Regulation of cardiac Ca2+ channel by extracellular Na+

Hyponatremia is a predictor of poor cardiovascular outcomes during acute myocardial infarction and in the setting of preexisting heart failure [1]. There are no definitive mechanisms as to how hyponatremia suppresses cardiac function. In this report we provide evidence for direct down-regulation of Ca2+ channel current in response to low serum Na+. In voltage-clamped rat ventricular myocytes or HEK 293 cells expressing the L-type Ca2+ channel, a 15 mM drop in extracellular Na+ suppressed the Ca2+ current by ∼15%; with maximal suppression of ∼30% when Na+ levels were reduced to 100 mM or less.
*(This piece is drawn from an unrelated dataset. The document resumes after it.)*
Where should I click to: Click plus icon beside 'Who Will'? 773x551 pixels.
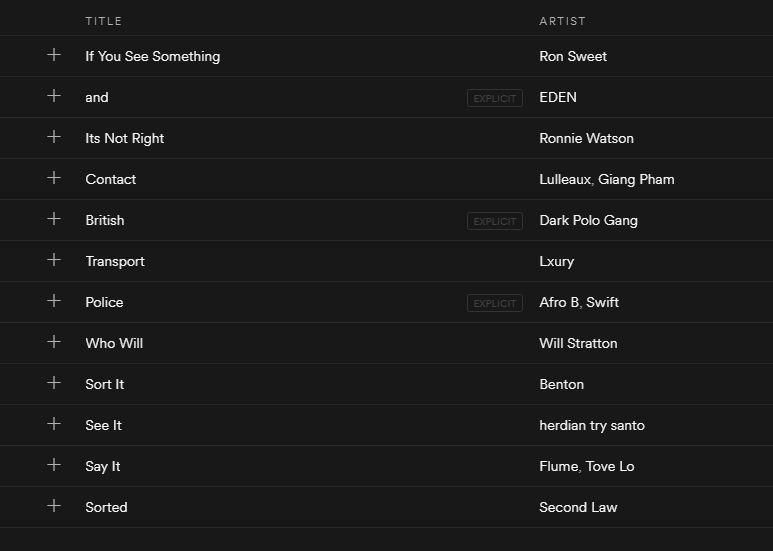click(54, 341)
The suppressive effects of low Na+ on ICa, in part, depended on the substituting monovalent species (Li+, Cs+, TEA+), but were independent of phosphorylation state of the channel and possible influx of Ca2+ on Na+/Ca2+ exchanger. Acidification sensitized the Ca2+ channel current to Na+ withdrawal. Collectively our data suggest that Na+ and H+ may interact with regulatory site(s) at the outer recesses of the Ca2+ channel pore thereby directly modulating the electro-diffusion of the permeating divalents (Ca2+, Ba2+).